Because a migraine often involves a range of symptoms other than the typical throbbing headaches, there are other illness that must be ruled out – including TIA- before a diagnosis is made. There is a growing body of research that indicates migraines may increase the chance of TIA and other cardiovascular events.
Migraines and TIA
TIA is the short name for transient ischemic attack, which is sometimes called a mini-stroke or a warning stroke. A TIA happens because a blood clot momentarily clogs an artery. This temporarily prevents vital blood from getting to a portion of the brain. The lack of fresh blood cause symptoms to come on and then go away quickly when blood flow is restored. When the TIA is over there is no lasting, long-term brain damage that is seen with a stroke. These mini-strokes are called warnings because people who have them are at a much higher risk of having a full-blown stroke within a year.
Symptoms of a TIA
The symptoms of migraine and a TIA very similar.

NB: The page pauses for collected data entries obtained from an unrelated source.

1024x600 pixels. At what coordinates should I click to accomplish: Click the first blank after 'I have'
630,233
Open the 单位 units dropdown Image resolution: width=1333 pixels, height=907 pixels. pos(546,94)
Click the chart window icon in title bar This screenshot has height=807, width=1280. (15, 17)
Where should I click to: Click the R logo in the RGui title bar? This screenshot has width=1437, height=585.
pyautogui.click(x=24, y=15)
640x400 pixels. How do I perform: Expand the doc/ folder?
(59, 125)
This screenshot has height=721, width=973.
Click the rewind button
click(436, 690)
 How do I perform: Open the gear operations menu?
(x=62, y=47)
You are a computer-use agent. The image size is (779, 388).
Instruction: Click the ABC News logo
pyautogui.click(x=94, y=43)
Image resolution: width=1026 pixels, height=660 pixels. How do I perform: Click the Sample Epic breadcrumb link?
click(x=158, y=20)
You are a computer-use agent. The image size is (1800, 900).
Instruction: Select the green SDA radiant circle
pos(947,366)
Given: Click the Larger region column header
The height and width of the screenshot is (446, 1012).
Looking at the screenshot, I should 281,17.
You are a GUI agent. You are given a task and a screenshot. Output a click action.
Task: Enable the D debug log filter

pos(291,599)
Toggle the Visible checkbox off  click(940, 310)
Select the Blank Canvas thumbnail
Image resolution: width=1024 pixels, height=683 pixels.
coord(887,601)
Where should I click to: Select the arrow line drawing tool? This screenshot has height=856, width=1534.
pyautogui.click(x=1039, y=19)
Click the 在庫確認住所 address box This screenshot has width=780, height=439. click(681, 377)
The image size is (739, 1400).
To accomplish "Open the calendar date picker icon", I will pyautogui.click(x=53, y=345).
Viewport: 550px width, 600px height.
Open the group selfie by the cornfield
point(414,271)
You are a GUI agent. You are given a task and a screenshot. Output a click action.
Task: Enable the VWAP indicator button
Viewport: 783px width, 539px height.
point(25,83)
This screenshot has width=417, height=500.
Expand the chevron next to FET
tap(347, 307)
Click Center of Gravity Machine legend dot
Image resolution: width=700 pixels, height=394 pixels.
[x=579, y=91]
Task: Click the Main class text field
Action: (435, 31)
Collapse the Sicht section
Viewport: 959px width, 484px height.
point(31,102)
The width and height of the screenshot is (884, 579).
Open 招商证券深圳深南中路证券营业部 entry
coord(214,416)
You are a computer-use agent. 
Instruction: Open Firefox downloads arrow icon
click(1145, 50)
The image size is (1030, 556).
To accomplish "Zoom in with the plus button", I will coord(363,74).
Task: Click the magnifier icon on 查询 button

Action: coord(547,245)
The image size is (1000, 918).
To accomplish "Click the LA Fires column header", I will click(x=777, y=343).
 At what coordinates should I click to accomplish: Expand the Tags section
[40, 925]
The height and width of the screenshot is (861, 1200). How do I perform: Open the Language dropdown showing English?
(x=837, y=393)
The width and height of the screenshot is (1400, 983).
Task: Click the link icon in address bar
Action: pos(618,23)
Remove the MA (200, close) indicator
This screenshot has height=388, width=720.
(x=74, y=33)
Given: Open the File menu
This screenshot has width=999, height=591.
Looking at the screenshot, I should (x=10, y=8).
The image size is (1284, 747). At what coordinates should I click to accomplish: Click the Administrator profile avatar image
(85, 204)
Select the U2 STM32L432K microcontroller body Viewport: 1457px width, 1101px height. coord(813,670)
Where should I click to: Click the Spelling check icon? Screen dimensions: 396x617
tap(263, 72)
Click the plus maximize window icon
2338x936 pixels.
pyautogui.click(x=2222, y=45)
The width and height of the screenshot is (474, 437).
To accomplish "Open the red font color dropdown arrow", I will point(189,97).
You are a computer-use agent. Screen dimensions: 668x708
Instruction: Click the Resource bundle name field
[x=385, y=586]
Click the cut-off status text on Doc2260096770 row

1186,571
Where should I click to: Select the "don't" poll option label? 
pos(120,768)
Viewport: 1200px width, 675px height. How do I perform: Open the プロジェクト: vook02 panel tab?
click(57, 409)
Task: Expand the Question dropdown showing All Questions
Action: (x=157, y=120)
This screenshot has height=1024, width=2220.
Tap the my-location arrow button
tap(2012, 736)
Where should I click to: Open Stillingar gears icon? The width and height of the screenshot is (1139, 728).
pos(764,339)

They all can cause changes in vision. However, in migraine headaches, the visual disturbances are dynamic and keep moving. Whereas with TIA the vision problems tend to remain static. Also, the migraine headaches symptoms typically come on gradually. With a TIA, the keyword is “sudden,” because the symptoms feel like they appear quickly.
The symptoms of a TIA include:
- Sudden numbness or weakness in any body part including the face, arms or legs, especially if it occurs on one side of the body
- Sudden confusion, trouble speaking or understanding
- Sudden problems seeing in one or both eyes
- Sudden trouble walking, dizziness, loss of balance or coordination
- Sudden, severe headache with no known cause
(Source: The American Heart Association)
If you notice any of the above symptoms, seek immediate medical attention by calling 9-1-1. These symptoms are serious and must be treated immediately to prevent permanent damage or possible death. Only a doctor can determine if you’re suffering from a migraine headaches, TIA or some other disorder.